A l’Institut Pasteur, avec ta longue blouse blanche impeccable, je te trouvais si beau... Tu inspirais à chacun un mélange d’admiration et de respect, parfois de crainte…Du jardin de la maison de fonction de l’Institut où nous avons passé notre enfance, nous entendions parfois tes éclats de voix. C’est que quand tu te mettais en colère, tu n’étais pas commode ! Mais tous savaient que si tu étais exigeant, voire sévère, tu n’étais jamais injuste. Exigeant, tu l’étais d’abord et avant tout avec toi-même et c’est ce qui t’autorisait à l’être avec autrui, quel qu’il soit, du chef de service à l’ouvrier…
Je me souviens aussi de la lumière filtrant sous la porte de ton bureau le soir, à la maison, quand tu lisais tes lames, penché sur ton grand microscope. Nous ne devions pas jouer dans le couloir pour ne pas te déranger quand tu travaillais. La lumière restait allumée tard dans la nuit…
De notre enfance, je garde aussi les précieux moments passés en famille. J’aimais quand tu nous emmenais dîner au Saf-Saf, à La Marsa, au son des chansons d’Om Kalthoum, puis prendre une glace chez Salem et nous promener sur la Corniche…Dans ces moments-là, tu étais détendu et souriant.Tu avais une taquinerie ou un petit surnom pour chacun de nous…
Les dimanches étaient sacrés. Nous nous entassions à sept dans la voiture pour aller à Menzel Bou Zelfa, parmi les orangers. En chemin, tu nous faisais réviser les versets du Coran ou réciter une fable ou un poème appris à l’école… Nous passions la journée à faire le plein de jeux, de rires et d’air pur, pendant que, selon les saisons, tu surveillais le labour, l’arrosage ou la cueillette des fruits…
Quand je suis arrivée sur les bancs de la faculté de Médecine de Tunis, tu étais déjà surnommé affectueusement « Ammi Amor » par les étudiants, car ma cousine, mon aînée de deux ans, m’y avait précédée. En 1980, tu nous enseignais l’anatomie pathologique. Pendant tes cours à l’amphithéâtre, on aurait entendu une mouche voler. Tu savais capter l’attention de ton auditoire par un exemple, une anecdote… Toutes ces méthodes pédagogiques que j’ai apprises, plus tard, pendant ma carrière universitaire, tu les maîtrisais à la perfection.

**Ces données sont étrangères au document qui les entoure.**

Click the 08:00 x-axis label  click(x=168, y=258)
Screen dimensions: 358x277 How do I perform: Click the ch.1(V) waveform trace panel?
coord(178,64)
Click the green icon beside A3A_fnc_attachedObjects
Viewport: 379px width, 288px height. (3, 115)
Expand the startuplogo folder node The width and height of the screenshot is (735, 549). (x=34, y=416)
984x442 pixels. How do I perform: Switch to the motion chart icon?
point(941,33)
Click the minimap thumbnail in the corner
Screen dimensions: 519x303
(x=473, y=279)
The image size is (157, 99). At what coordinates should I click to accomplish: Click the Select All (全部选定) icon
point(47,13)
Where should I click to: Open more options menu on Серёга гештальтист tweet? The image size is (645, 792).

Tes cours, malgré la complexité de la matière, étaient parmi les plus appréciés… Comme je faisais partie de la promotion cette année-là, tu n’as pas participé à la confection de l’épreuve d’examen. Tous, étudiants, enseignants, personnel te vouaient cette admiration et ce respect, que j’avais déjà perçus, enfant, à l’Institut Pasteur. Plus tard, mes choix de vie et de carrière m’ont éloignée géographiquement, mais tu n’as jamais cessé d’être là pour moi et ma petite famille. À la naissance de mes enfants, à chaque évènement important de notre vie, lors de nos réunions de famille, nous étions heureux de nous retrouver ensemble...

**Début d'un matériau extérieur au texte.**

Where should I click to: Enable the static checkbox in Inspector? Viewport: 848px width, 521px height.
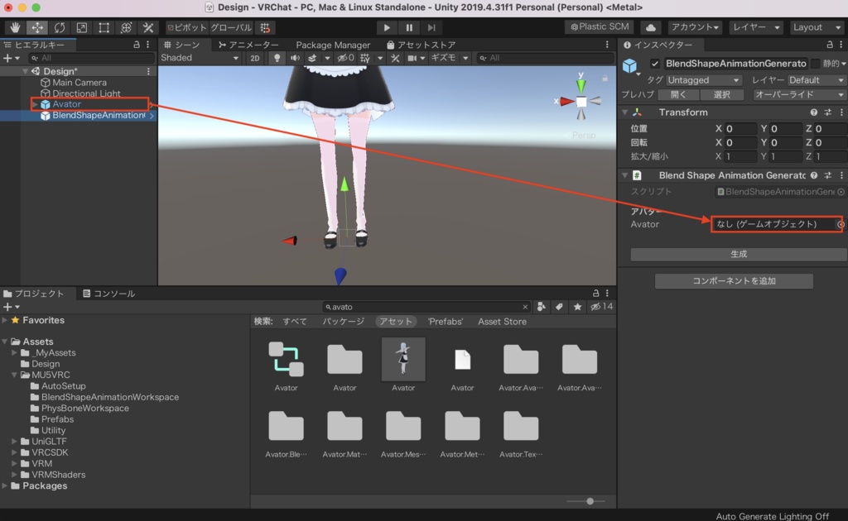point(815,64)
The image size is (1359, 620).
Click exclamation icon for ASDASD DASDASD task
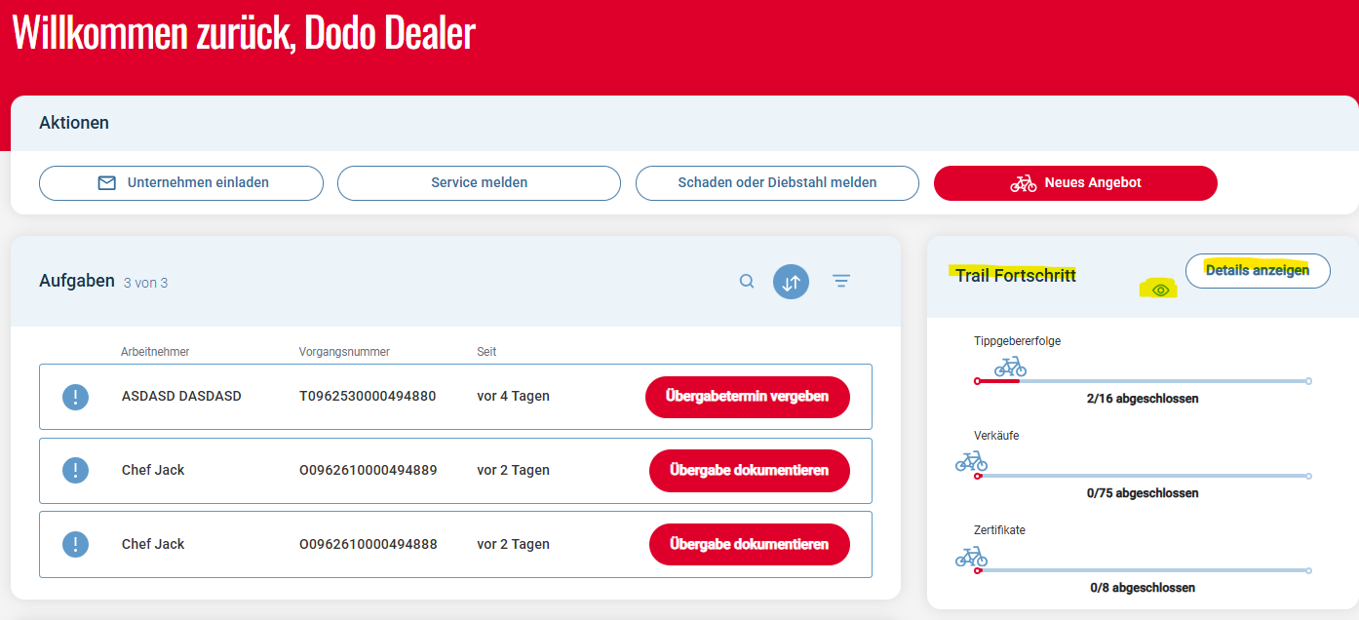point(76,397)
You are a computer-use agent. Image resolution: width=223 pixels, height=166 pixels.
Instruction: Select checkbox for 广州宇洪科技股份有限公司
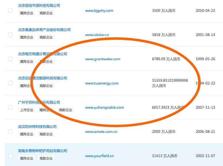coord(10,107)
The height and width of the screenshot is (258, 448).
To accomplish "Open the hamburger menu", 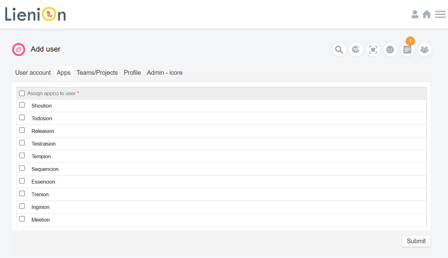I will pyautogui.click(x=440, y=14).
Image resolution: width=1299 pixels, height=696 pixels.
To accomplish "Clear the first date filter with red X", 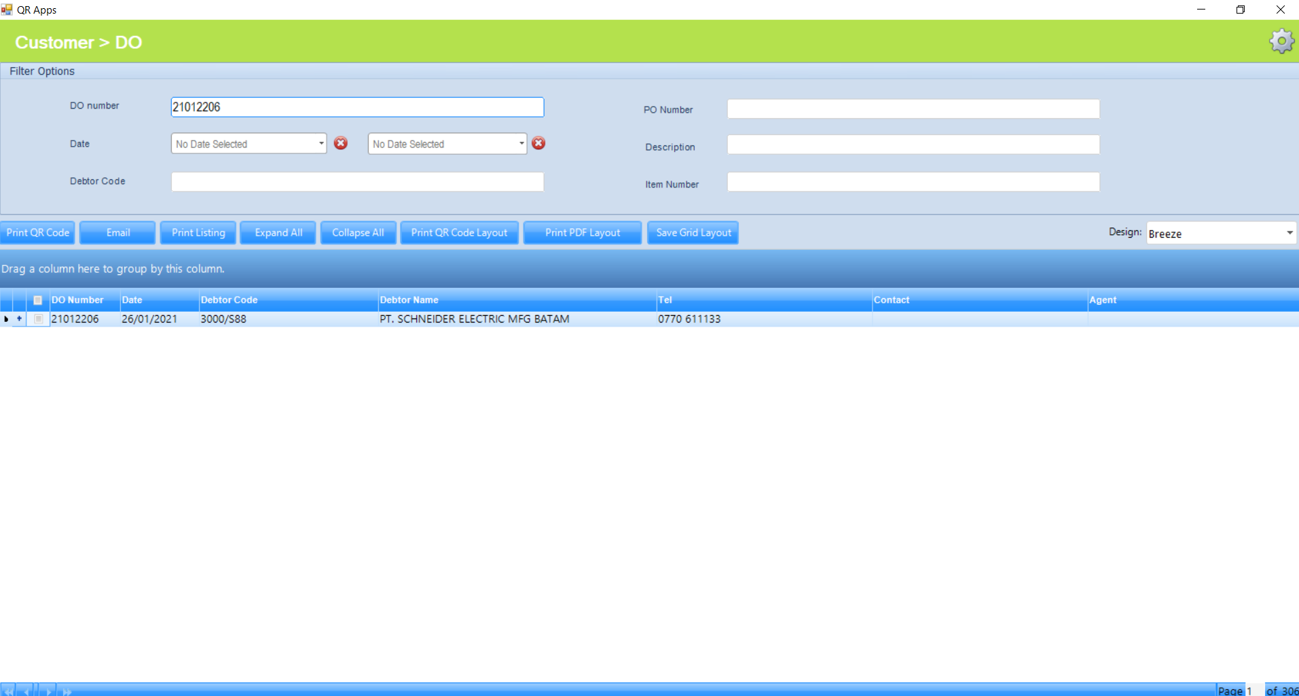I will click(341, 143).
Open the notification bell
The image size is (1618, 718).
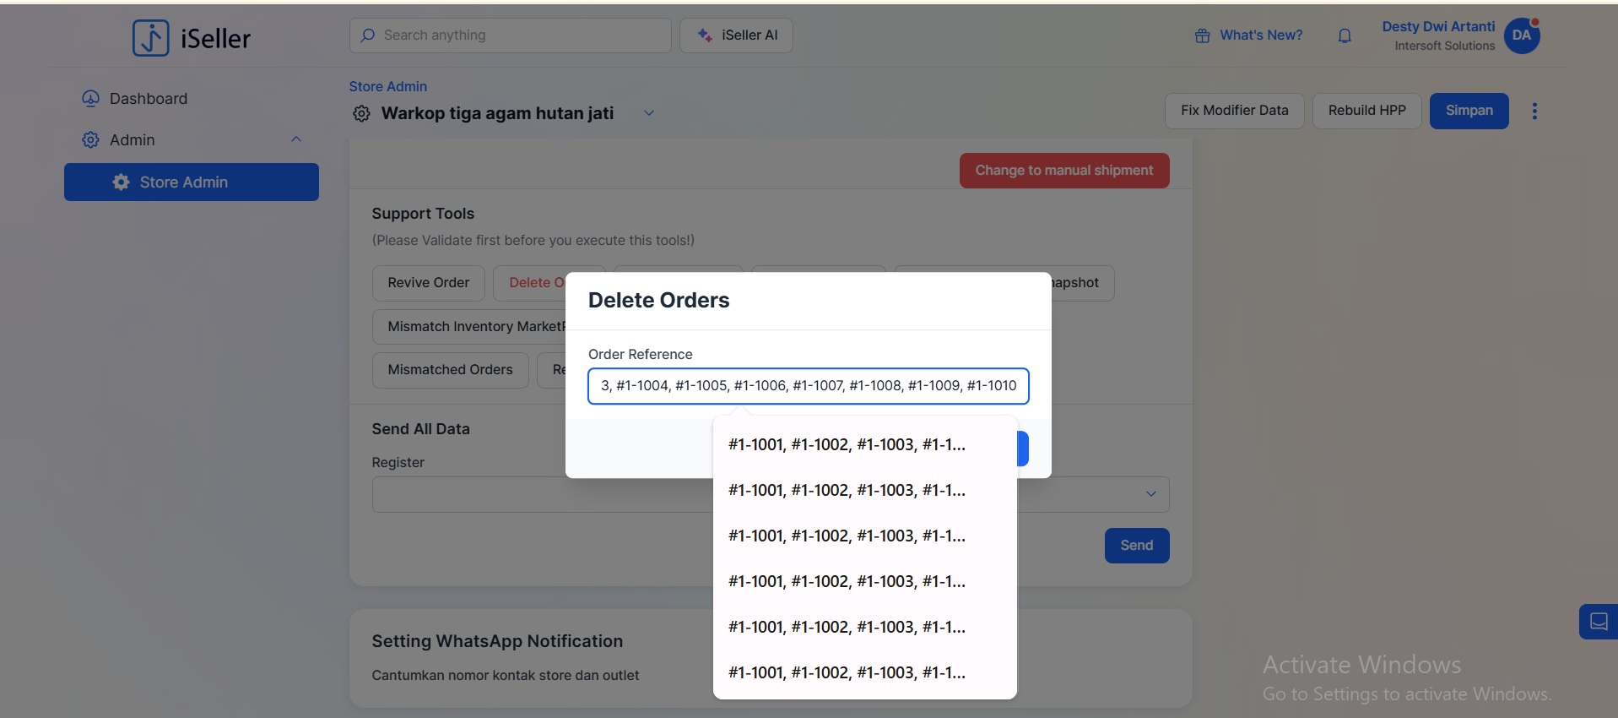1345,35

Tu nous prodiguais tes conseils. Clairvoyant et lucide, tu avais cette faculté rare de savoir appréhender et évaluer chaque situation et tes conseils ont toujours porté leurs fruits. Tu encourageais et célébrais les succès de tes petits-enfants, enracinant en eux les valeurs du travail bien fait et du devoir accompli. Tes petits-enfants t’aiment et sont fiers de t’avoir pour grand-père. Après ta retraite, au fil de tes lectures, tu te plaisais à déclamer de mémoire les vers des grands poètes arabes… Parfois tu nous prenais au dépourvu, lançant le premier vers attendant que l’un de nous le complète… J’étais soulagée, les quelques fois où j’y parvenais. Mais je n’étais pas au bout de mes peines car deux vers plus loin, tu m’interrogeais sur leur signification, dans cette langue arabe riche et élégante, dont je peinais parfois à saisir les subtilités… Féru de musique, tu aimais aussi, quand l’occasion se présentait, répéter les refrains de chansons tunisiennes, de Saliha en particulier, dont tu nous racontais les circonstances dans lesquelles tu l’avais rencontrée, avec ton ami de toujours, feu Salah El Mehdi…

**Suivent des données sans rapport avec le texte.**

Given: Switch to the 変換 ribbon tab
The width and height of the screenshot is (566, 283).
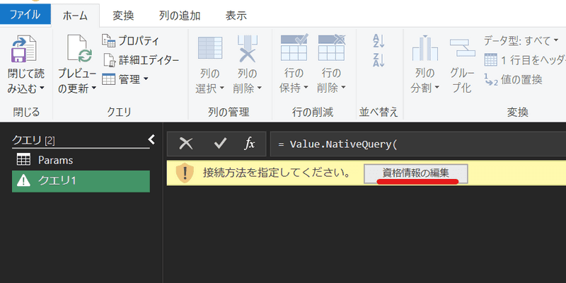Looking at the screenshot, I should 123,15.
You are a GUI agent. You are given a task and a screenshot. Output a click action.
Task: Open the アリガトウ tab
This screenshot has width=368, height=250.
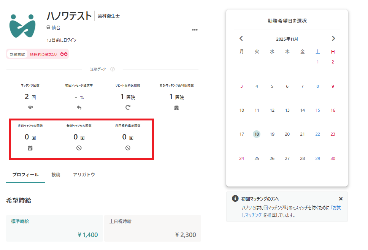[84, 175]
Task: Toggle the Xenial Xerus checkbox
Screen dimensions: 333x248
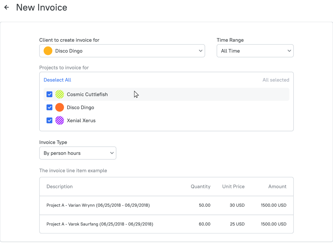Action: click(x=49, y=121)
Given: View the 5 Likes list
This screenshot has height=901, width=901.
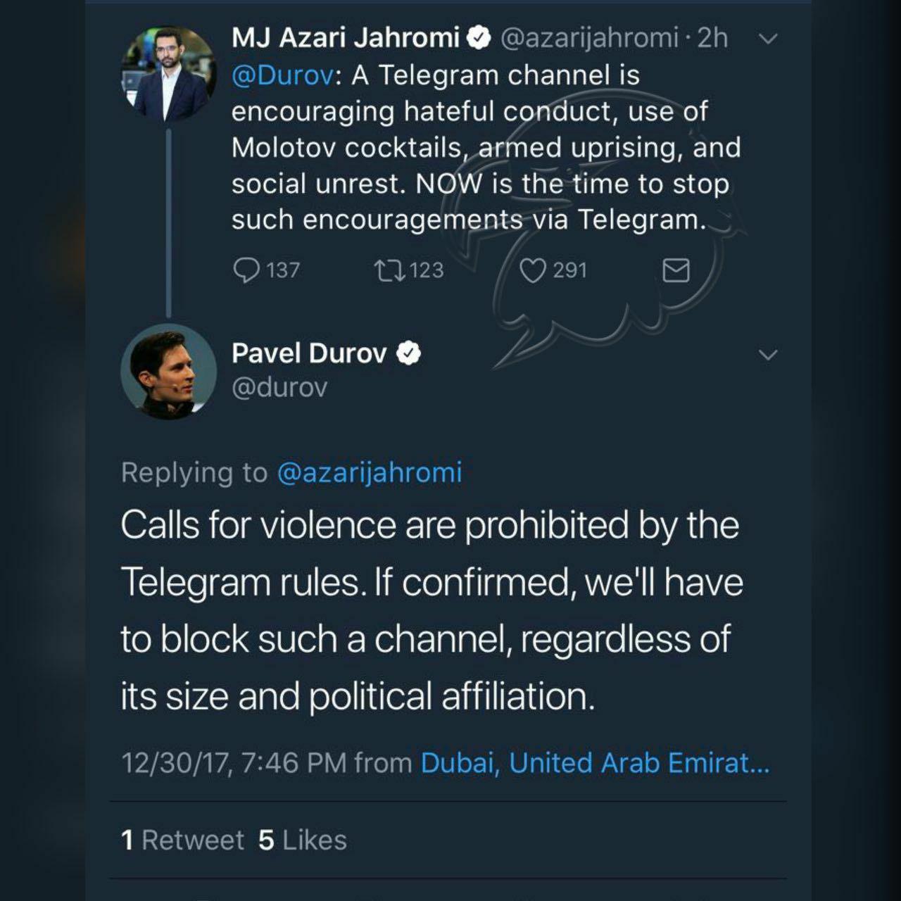Looking at the screenshot, I should [303, 840].
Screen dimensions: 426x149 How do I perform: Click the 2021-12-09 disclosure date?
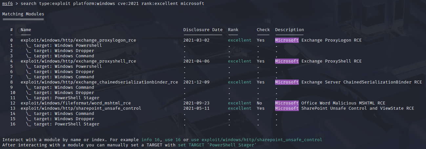click(x=196, y=82)
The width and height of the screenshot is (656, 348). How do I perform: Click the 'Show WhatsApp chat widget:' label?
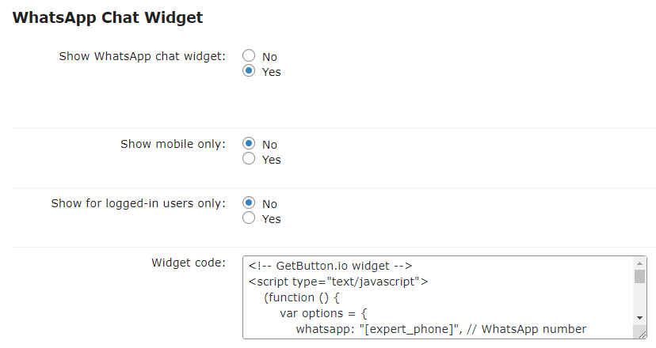click(x=143, y=56)
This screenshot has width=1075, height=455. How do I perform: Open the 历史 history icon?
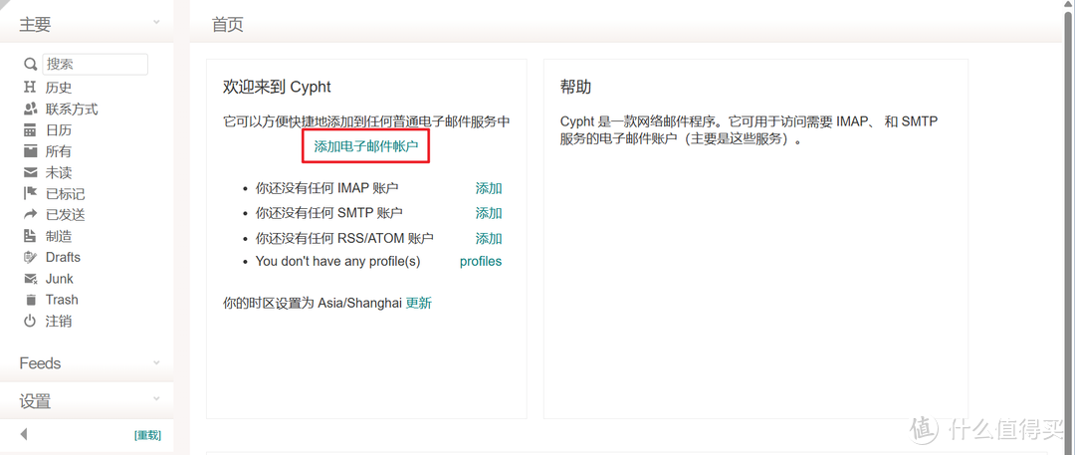pos(30,88)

Avec le recul, j’ai peu à peu réalisé combien tu étais un homme hors du commun, doté d’une forte personnalité, d’une probité intellectuelle et d’une droiture exemplaires, d’une rare sagacité d’esprit, d’un patriotisme sans faille… Des générations de médecins se glorifient de t’avoir eu comme maître. Tu as servi ton pays avec un engagement, une énergie, une abnégation et une persévérance qui t’ont permis de surmonter tous les obstacles. Tu as toujours donné le meilleur de toi-même et tenu à achever ce que tu avais entrepris.
Avare de mots et d’un tempérament réservé, prise par le tourbillon de la vie, je n’ai sans doute pas suffisamment saisi les occasions de te dire à quel point tu comptais pour moi. Aujourd’hui, je ressens un profond sentiment de gratitude et de reconnaissance. Merci pour les valeurs que tu nous as transmises, merci pour tout ce que tu nous as donné, merci d’avoir fait de moi celle que je suis.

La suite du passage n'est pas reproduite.